[SELECTED EXTRACT Boundary: Start]

1937 - Imperial Airways of the U.K. arrived in Montreal from Southampton, U.K. to inaugurate trans-Atlantic service to connect with Trans-Canada Air Lines.

A TCA aircraft, piloted by Lewis Leigh and H.T. Lewis was the first to use the Calgary airport in late January 1939.

Prompted by the article in “Wayne's Wings” in NetLetter #1349, we unearthed an e-mail of a personal experience from Bill Norberg (RIP) which we received in 1998 -

Trans-Canada Air Lines plans flights to the Caribbean

Once the North Star aircraft arrived on the scene TCA had the fleet capacity to expand its operations. The North Atlantic service was in operation and plans were being made to start services south to the Caribbean. To explore these possibilities in greater depth a familiarization flight was planned for the fall of 1948. A North Star with a team of airline specialists was to head south and touch down at all the main Caribbean Islands as far south as Port of Spain, Trinidad.

[SELECTED EXTRACT Boundary: End]

§ **SET OF TASKS**:
• A. In the Trans-Canada Air Lines passage, who piloted the TCA aircraft that first used the Calgary airport?
• B. Translate this sentence from the Trans-Canada Air Lines passage into French: "The North Atlantic service was in operation and plans were being made to start services south to the Caribbean."
• C. Please pick up the Trans-Canada Air Lines passage after its last sentence and continue it.
The data after the Trans-Canada Air Lines passage is separate material.

[PROVIDED RECORDS Boundary: Start]

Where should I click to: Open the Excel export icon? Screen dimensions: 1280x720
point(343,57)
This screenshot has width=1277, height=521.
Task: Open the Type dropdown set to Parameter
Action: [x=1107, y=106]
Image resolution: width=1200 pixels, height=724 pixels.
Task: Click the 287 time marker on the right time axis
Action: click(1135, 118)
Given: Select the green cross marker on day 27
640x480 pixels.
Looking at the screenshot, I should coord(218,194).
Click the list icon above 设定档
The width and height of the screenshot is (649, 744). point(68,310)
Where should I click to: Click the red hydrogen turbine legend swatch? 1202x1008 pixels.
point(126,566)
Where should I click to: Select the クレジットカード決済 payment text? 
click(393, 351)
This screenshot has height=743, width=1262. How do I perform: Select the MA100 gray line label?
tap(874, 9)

[PROVIDED RECORDS Boundary: End]

§ **RESULTS FOR EACH TASK**:
• A. Lewis Leigh and H.T. Lewis.

• B. Le service de l'Atlantique Nord était en activité et l'on prévoyait de lancer des liaisons vers le sud, à destination des Caraïbes.

• C.
I was a Line Maintenance Shift Foreman at the time responsible for Radio, Electronics and Instruments and was selected to accompany this flight as technical support. I was quite naturally thrilled at the thought and immediately went about getting the necessary passport and all the medical shots needed for tropical areas. I was on the midnight shift when all this readiness was going on and after completing my shift in the morning would go over to the Dorval Medical Clinic and get my daily batch of shots from Dr. Violette and his nurses before going home to get some sleep. Some of the shots in those days were rather unpleasant and after one session I spent most of the day in a state.

My wife told me that all I was worried about was that my insurance premium hadn't been paid. My excitement over this trip was short lived however when my place on the team was taken by a chap from the office named Tammy Johnson. I was disappointed but it was probably the best decision. The aircraft completed its tour successfully and TCA started its flights to the Caribbean which have proven to be so successful. The ending to the flight however was rather interesting. As I recall it F.M. McGregor was on the flight, maybe even flying the aircraft. When it was returning it was flight planned into Dorval and as I heard it, Customs Branch were all ready for this one. I guess the flight got wind of those plans and at the last minute it was diverted to Toronto where it cleared customs without any problems.

The flight then flew domestically to Dorval from Toronto. When it landed at Dorval it taxied directly to Hangar # 5, the hangar doors were open and the aircraft taxied directly in to the hangar with the doors closing behind it. I believe F.M. McGregor had his offices in the hangar #5 annex.